Libri letti
• The family Fang, Kevin Wilson
• Wild abandon, Joe Dunthorne
• The end of everything, Megan Abbott
• Bury me deep, Megan Abbott
• Your voice in my head, Emma Forrest
Libri comprati
• The family Fang, Kevin Wilson
• Letters to Monica, Philip Larkin
• Bury me deep, Megan Abbott
• Wild abandon, Joe Dunthorne
• Brother of the more famous Jack, Barbara Trapido
• Those guys have all the fun, James Andrew Miller e Tom Shales
Uno dei motivi per cui vado volentieri a trovare il mio fratellastro, che vive in una bella casa nel Sussex, è che conosce un tizio che intrattiene i bambini sparando limoni da un bazooka fatto in casa. Non spara i limoni contro qualcosa, ma è proprio questo il bello: un frutto giallissimo sparato a decine di metri nel cielo azzurro è uno degli spettacoli più fantastici che madre natura possa offrire (anche se, diciamocelo, si serve di un congegno esplosivo fatto dall’uomo).
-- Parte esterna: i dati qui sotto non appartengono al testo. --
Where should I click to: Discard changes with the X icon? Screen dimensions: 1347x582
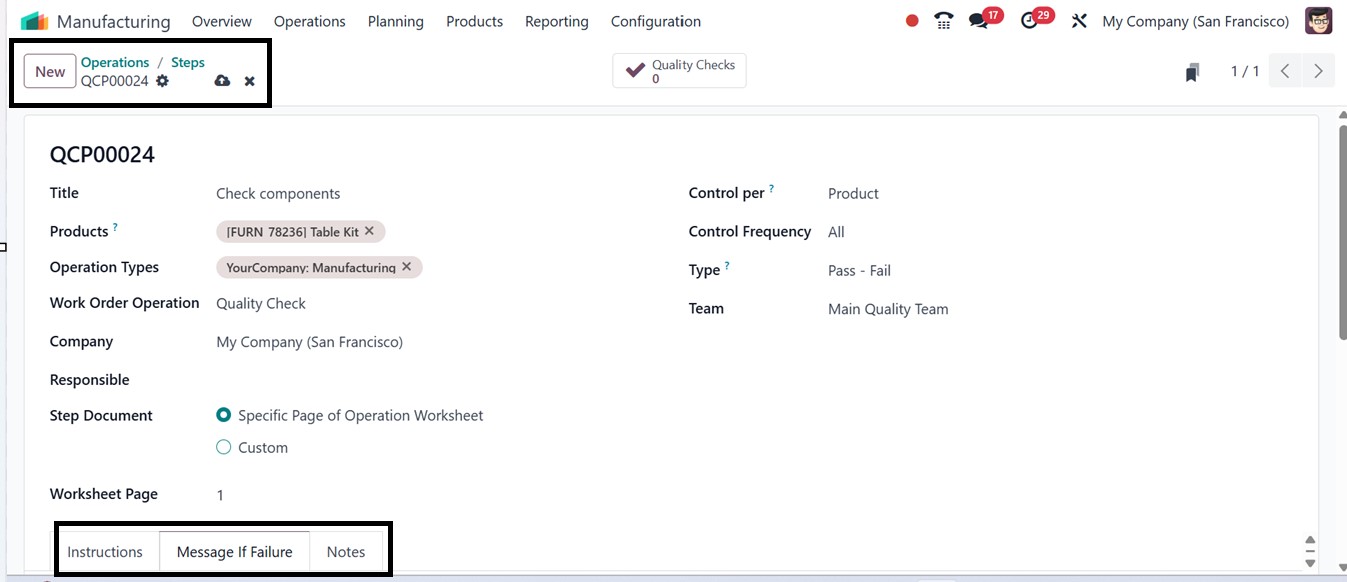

Nel primo romanzo di Kevin Wilson, The family Fang, Buster Fang resta ferito gravemente quando, mentre sta lavorando a un articolo per una rivista, viene colpito da una patata sparata da un congegno simile, che gli cambia i connotati. Sono sicurissimo che The family Fang mi sarebbe piaciuto comunque, ma a volte hai proprio bisogno di quel collegamento del tutto inaspettato e così azzeccato da sembrare sospetto.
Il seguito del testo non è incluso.